Bradley Beal is a star guard for the Washington Wizards. D.C. sportswriters love him because he’s a great player, a good guy (by all accounts), and an advocate for “social justice.”

Beal stunned the D.C. media this week when he said at a press conference that he wasn’t vaccinated and doesn’t intend to be. Candace Buckner, the latest addition to the Washington Post’s collection of woke scold sports columnists, was crushed. She found his comments on the subject “jarring.”

In the paper edition, her column is called “Beal’s vaccine comments show how little we really know him.” I think I know Beal as well, or as little, as I did before he shocked the D.C. sportswriting establishment.

Buckner omits two important facts from her column. First, Beal tested positive for the Wuhan coronavirus in the summer (but had no symptoms). Thus, his immunity arguably is as good as or better than Buckner’s.

Secondly, as far as I know, not a single athlete in a major American professional sports league or a top European soccer league has died from the virus. There may be an exception or two, but I’m not aware of any. When I checked on this in 2020 I found none, and this current list of athletes who passed away in 2021 doesn’t include any, either.

I’m not saying Beal is making the best decision by not being vaccinated. But his decision is neither irrational nor cause for revising our opinion of him, in my view.

Buckner’s article exhibits some nuance. That’s more than can be said for this screed by the Post’s Sally Jenkins, the mother of all scolds.

Jenkins’ target is Kyrie Irving, another outstanding NBA guard. She ridicules Irving mercilessly for 15 monotonous paragraphs over his stance, or non-stance, on the vaccine.

I’m no fan of Irving.
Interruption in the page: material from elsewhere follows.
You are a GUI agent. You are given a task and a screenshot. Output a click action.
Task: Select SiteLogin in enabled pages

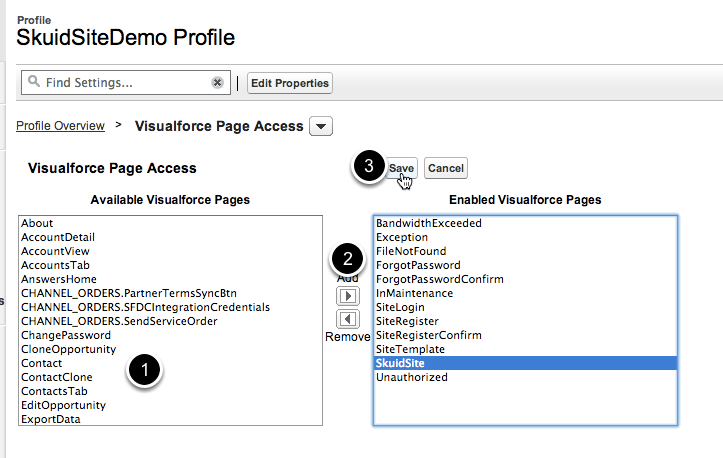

Far from it. But Jenkins’ column is over-the-top. As far as I can tell his sin, other than not being intelligent enough for Jenkins’ taste, is refusing to say at this time whether he will be vaccinated before the season begins. The horror!

But even taking the vaccine and publicly saying so isn’t enough to satisfy the Post. Ben Golliver, who covers the NBA for the paper, seems unhappy that Lebron James, though having been vaccinated, isn’t encouraging other player to follow suit. James says, “I don’t think I personally should get involved in what other people should do for their bodies and livelihoods.”

I see nothing wrong with this statement. NBA players have plenty of resources they can consult in deciding whether to take the vaccine. They don’t need Lebron James’ opinion. His extraordinary ability to play basketball doesn’t make him an expert on the pros and cons of anti-covid vaccines.

It’s unusual for sportswriters to criticize mainstream NBA stars. These guys are Black (in most cases), popular, and often active in leftist causes.

I find it interesting that disagreeing with covid orthodoxy, or refusing to promote it, apparently trumps all of this, whereas shilling for Red China and calling for the death of a police officer do not.